AUD/USD’s rebound from 0.7530 resumed last week by breaking through 0.7815 resistance. The development affirmed out bullish view that correction from 0.8006 has completed with three waves down to 0.7530. Initial bias stays on the upside for retesting 0.8006 high next. For now, near term outlook will remain cautiously bullish as long a s0.7673 support holds, in case of retreat.
In the bigger picture, whole down trend from 1.1079 (2001 high) should have completed at 0.5506 (2020 low) already. Rise from 0.5506 could either be the start of a long term up trend, or a corrective rise. Reactions to 0.8135 key resistance will reveal which case it is.

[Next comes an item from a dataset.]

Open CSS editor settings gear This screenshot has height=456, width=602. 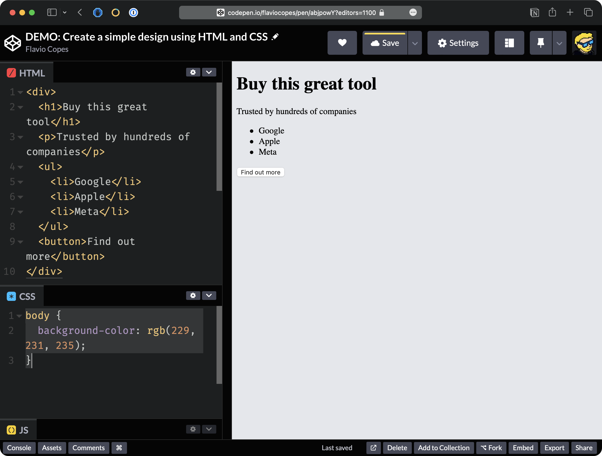pos(193,295)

But in any case, medium term rally is expected to continue as long as 0.7413 resistance turned support holds.
In the longer term picture, 0.5506 is a long term bottom, on bullish convergence condition in monthly MACD. Focus is now back on 0.8135 structural resistance. Decisive break there will raise the chance that rise from 0.5506 is an impulsive up trend. Next target should be 61.8% retracement at 0.8950 of 1.1079 to 0.5506 and above. Though, rejection by 0.8135 will keep the case of medium to long term sideway consolidation open.